Delayed onset muscle soreness (DOMS) is what what we usually mean when we talk about soreness. Let me explain some basics before going to the bench press example.
DOMS is caused in general by damaging the muscle especially when lengthening it at the eccentric part of the motion (ACSM, 2011) (Wikipedia, 2017). According to the wikipedia article I cited, concentric exercise is shown to have no effect on DOMS while isometric causes much less soreness.
However, you should not necessarily be sore in order for your muscles to grow.
Grug Nuckols has shared a nice table summarizing results of research on the effects of rep ranges on strength, hypertrophy and endurance.
By looking at the table you can see that the studies that controlled the volume of the weight lifted have one common thing. There was no difference in the hypertrophy effect. One of the studies however, reported no hypertrophy for reps in the range 20-28. Also, the study that reported hypertrophy results for as high as 100 reps with constant volume was about older untrained adults and thereby the results might be different for younger people.
It is apparent that volume plays a significant role in how much muscle you gain, where volume is the number of weight you lift by the number of reps you do.
You can also observe that higher rep ranges contributed more to endurance while lower higher rep ranges more to strength (as it is commonly thought).
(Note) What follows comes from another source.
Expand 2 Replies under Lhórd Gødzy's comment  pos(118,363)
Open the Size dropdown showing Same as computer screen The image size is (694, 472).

Nonetheless, there is not as much material for the effect of a rep count as high as 100 reps on hypertrophy. Based on these findings one can be more confident of doing reps up to 13-15 instead of 100 with the same volume. It is also more safe to avoid injuries not doing 100 reps since you can remain focused on your technique.
In your example however, in the first case you did lifted in total around 10x9x50=4500kg. In your second example you lifted 1x100x20=2000kg. Based on the research findings above it is obvious that volume is more important than rep ranges except maybe for the case of very high rep ranges. Thereby, I suggest the first example is more effective in terms of hypertrophy.
- Soreness does not imply higher muscle growth and volume seems like a significant factor in muscle growth.
- Rep ranges seem to not matter much given a constant amount of volume with a possible but not definite exception for the case of very high reps.
Thus, your first example is more effective for muscle growth because there is more volume even though you did not become as sore. Nonetheless, effectiveness also depends on your goals and the first example is better if you are after strength while the latter is better if you are after endurance.